◆ **Assignment**: All of the records below are to be printed exactly; the pictures are to be left out.

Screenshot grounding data

★ ★ ★ ★ ★ ★ ★

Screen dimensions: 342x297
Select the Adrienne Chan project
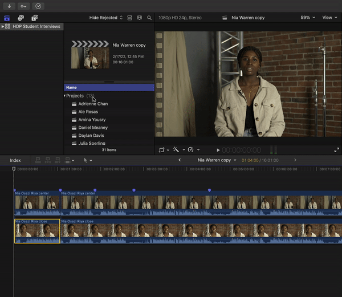(x=93, y=104)
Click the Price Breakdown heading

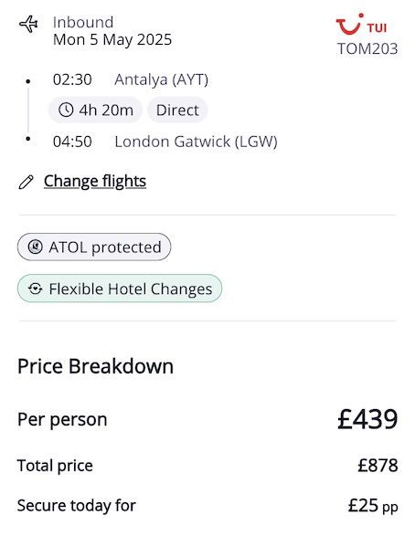95,366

★ ★ ★ ★ ★ ★ ★

◆ **Answer section**:
Screen dimensions: 342x297
Select the Adrienne Chan project
(x=93, y=104)
Click the Price Breakdown heading

95,366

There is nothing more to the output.